We were quite excited to see Amazon, along with several venture capital and crowdfunding types in the list of non-confidential responders to the FCA. And – trade associations to one side – a bit depressed by the relative lack of representation from the ‘traditional’ life and pensions sector. Don’t the established players care about innovation anymore? Are they capable of it?
Existential angst hung in the air …
Two memories from my early career sprang to mind. One, of a respected lifeco senior manager saying he didn’t think open architecture investment products/platforms could ever catch on (ha ha). The other, the story of how a well-known airline had to outsource creating a seat that could convert to a proper, flat bed to a luxury yacht manufacturer. Because the airline engineers where too flummoxed by technicalities and established development processes to do it themselves.
Paralysis by analysis is a pretty easy trap to fall into.
In our industry, whether you’ll receive a kicking from the regulator for daring to be different gives an added frisson of danger when it comes to stepping into the unknown. So we’re all for Project Innovate if it gives people the confidence to push the boundaries more.
The Innovate feedback statement reflected the usual tension between people wanting the FCA to tell them what to do and hold their hand (Daddy FCA, please make this world safe for us) and people wanting the FCA to back off, stop wasting levy payers money and just let them get on with it (Do you think we’re stupid? We know what we’re doing. Treat us like adults, please.)

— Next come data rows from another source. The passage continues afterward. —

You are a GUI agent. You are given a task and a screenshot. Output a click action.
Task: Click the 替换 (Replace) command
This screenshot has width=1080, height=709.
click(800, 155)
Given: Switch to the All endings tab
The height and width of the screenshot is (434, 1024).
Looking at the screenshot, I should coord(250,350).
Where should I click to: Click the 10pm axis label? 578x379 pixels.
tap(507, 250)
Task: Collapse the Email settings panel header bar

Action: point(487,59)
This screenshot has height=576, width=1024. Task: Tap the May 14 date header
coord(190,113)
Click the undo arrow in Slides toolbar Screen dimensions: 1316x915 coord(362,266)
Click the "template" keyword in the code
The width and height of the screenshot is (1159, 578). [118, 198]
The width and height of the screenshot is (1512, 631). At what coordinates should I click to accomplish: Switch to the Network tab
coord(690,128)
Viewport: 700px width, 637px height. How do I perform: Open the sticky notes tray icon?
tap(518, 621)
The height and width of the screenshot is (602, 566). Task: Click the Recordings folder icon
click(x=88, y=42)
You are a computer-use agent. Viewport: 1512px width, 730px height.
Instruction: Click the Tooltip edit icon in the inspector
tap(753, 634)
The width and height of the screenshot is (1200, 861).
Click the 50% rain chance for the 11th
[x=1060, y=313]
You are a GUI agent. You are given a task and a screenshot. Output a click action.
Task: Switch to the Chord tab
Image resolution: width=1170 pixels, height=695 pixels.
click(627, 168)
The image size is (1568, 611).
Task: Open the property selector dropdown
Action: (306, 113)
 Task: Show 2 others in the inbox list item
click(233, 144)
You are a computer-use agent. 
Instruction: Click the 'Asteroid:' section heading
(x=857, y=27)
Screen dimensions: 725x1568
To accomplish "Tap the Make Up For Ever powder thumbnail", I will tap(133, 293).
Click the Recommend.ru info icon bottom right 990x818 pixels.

But in reality the FCA can only ever do so much. To some extent they will always be running to catch up: group personal pensions, Alternative Trading Systems in the wholesale market, platform service providers – all things that emerged as square pegs to the regulatory round hole until policy makers caught up. For my money, industry indecision – risk, risk, rabbits, headlights – is the real enemy here.
How prepared are we to commit to change – to blow the whistle and go over the top in the name of properly ‘out there’ ideas? Or are we still too worried about the potential consequences? Are we still prone to take refuge in endless information gathering and finger pointing at the regulator?
The presence of a giant internet business like Amazon on an FCA Project Innovate list should be a wake-up call. Better make up our minds and innovate if we’re going to embrace the changing face of financial services and live to fight another day. Or stand by and suffer death by wilful indecision.
Only we can decide.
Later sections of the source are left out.